É neste campo que o Sony PS-HX500 se destaca com um intenso brilho. Reparem: está equipado com um conversor A/D interno suporta conversão de ficheiros nativos analógicos para DSD (Direct-Stream Digital) de 2,8 MHz ou digitais de 5,6 MHz!!! Sim, leram bem, 5,6 MHz!!! É aqui que tudo muda pois é o primeiro gira-discos com ligação para um computador que permite uma gravação com tão alta qualidade. Para traduzirmos os nossos discos em ficheiros digitais de alta resolução, só temos de ligar um cabo USB do Sony a um computador (PC ou Mac) e escolher uma editor de gravação áudio disponível pela net, bastando procurar “Hi-Res Audio Recorder” para cortar partes indesejadas da gravação ou dividir faixas.
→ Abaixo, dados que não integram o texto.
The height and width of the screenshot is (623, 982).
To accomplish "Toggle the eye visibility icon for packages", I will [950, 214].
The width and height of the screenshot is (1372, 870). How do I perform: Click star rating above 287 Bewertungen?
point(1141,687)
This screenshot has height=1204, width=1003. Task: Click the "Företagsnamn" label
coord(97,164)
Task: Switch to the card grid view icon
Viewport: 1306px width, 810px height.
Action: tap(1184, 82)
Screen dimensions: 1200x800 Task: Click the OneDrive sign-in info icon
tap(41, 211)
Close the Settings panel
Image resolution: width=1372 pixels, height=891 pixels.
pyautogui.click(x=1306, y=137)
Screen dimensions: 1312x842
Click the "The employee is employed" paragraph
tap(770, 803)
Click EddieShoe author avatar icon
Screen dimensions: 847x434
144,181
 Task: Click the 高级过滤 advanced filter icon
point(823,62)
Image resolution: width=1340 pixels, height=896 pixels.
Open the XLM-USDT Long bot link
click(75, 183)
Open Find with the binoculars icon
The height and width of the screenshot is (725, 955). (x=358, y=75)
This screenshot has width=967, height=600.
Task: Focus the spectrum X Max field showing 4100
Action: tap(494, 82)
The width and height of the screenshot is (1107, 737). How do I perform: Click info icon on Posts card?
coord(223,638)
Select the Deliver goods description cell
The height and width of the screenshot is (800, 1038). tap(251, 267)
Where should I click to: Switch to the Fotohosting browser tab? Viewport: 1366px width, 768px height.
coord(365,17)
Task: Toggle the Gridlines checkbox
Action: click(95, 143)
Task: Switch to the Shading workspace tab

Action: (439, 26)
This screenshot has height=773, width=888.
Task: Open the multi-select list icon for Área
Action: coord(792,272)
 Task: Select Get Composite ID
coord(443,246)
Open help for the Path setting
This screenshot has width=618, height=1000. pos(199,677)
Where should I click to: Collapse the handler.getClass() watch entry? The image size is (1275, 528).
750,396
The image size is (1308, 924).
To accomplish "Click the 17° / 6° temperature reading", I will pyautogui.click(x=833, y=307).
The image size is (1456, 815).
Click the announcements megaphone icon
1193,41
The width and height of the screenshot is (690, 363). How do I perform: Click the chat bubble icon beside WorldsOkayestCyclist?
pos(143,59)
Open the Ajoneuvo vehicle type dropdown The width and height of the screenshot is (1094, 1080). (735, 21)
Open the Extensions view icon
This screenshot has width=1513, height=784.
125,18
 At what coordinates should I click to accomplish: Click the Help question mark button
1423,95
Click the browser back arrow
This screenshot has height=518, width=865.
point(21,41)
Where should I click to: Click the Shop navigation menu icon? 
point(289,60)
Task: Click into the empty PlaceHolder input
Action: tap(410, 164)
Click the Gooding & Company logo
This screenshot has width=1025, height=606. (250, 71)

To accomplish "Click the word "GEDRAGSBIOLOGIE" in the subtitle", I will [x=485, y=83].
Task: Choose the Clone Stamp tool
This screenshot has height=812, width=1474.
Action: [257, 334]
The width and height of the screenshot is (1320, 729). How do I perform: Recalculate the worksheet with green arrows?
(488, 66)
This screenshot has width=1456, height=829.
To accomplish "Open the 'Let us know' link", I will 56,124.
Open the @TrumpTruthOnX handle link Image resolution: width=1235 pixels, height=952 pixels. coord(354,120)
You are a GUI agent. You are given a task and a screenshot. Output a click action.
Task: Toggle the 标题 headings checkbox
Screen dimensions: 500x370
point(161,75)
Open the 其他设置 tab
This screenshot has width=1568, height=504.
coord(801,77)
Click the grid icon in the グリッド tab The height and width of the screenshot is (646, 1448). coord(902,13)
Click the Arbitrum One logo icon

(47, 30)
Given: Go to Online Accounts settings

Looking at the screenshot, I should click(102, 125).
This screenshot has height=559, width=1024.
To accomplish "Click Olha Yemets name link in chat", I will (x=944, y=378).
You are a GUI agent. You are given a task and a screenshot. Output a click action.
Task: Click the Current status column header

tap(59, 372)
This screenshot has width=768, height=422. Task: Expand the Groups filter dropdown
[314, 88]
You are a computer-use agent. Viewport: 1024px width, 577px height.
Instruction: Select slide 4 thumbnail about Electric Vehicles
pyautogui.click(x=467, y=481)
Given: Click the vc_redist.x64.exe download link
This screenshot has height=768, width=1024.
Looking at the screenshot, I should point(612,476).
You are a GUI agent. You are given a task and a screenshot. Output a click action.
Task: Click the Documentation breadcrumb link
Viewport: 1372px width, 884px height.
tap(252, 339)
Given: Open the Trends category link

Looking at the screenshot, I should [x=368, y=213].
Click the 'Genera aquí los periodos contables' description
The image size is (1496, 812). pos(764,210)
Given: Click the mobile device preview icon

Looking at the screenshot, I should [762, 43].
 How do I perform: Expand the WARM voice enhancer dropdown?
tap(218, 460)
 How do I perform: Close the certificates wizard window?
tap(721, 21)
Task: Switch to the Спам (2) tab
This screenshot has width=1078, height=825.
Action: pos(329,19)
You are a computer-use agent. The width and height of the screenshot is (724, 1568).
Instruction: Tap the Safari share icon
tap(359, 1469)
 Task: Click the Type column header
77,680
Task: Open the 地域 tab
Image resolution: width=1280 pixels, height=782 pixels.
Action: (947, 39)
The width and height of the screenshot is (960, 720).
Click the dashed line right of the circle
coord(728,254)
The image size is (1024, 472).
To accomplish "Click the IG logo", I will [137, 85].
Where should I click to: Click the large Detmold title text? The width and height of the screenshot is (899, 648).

Para ouvir, necessitamos de um outro software (os Mac usam o iTunes) instalado no PC (o mais difícil é escolher um).

formatos de ficheiro
Para além de ficheiros DSF gravados em DSD, também suporta a gravação e reprodução de ficheiros WAV gravados em PCM.

Concluindo

Se ainda tem vinis que nunca foram reeditados em CD ou outros formatos e quer mesmo ouvi-los (matar saudades, sorrir, relembrar memórias, etc.), este Sony é um elemento muito interessante lá para casa. Não só garante uma audição imediata dos riscos e das batatas fitas do que julgávamos em perfeitas condições, como nos faz realmente viajar no tempo (fica uma viagem bem em conta). Mas a grande vantagem é mesmo a possibilidade de copiar as músicas preferidas para um formato digital acima de qualquer suspeita. Esqueça as gravações com “qualidade CD” pois com o HX500 passa a ter a verdadeira Hi Res Áudio. Só por isso, vale bem a pena mas convém, para resultados óptimos, pensar numa nova célula/agulha e fazer esse pequeno esforço. Vai compensar!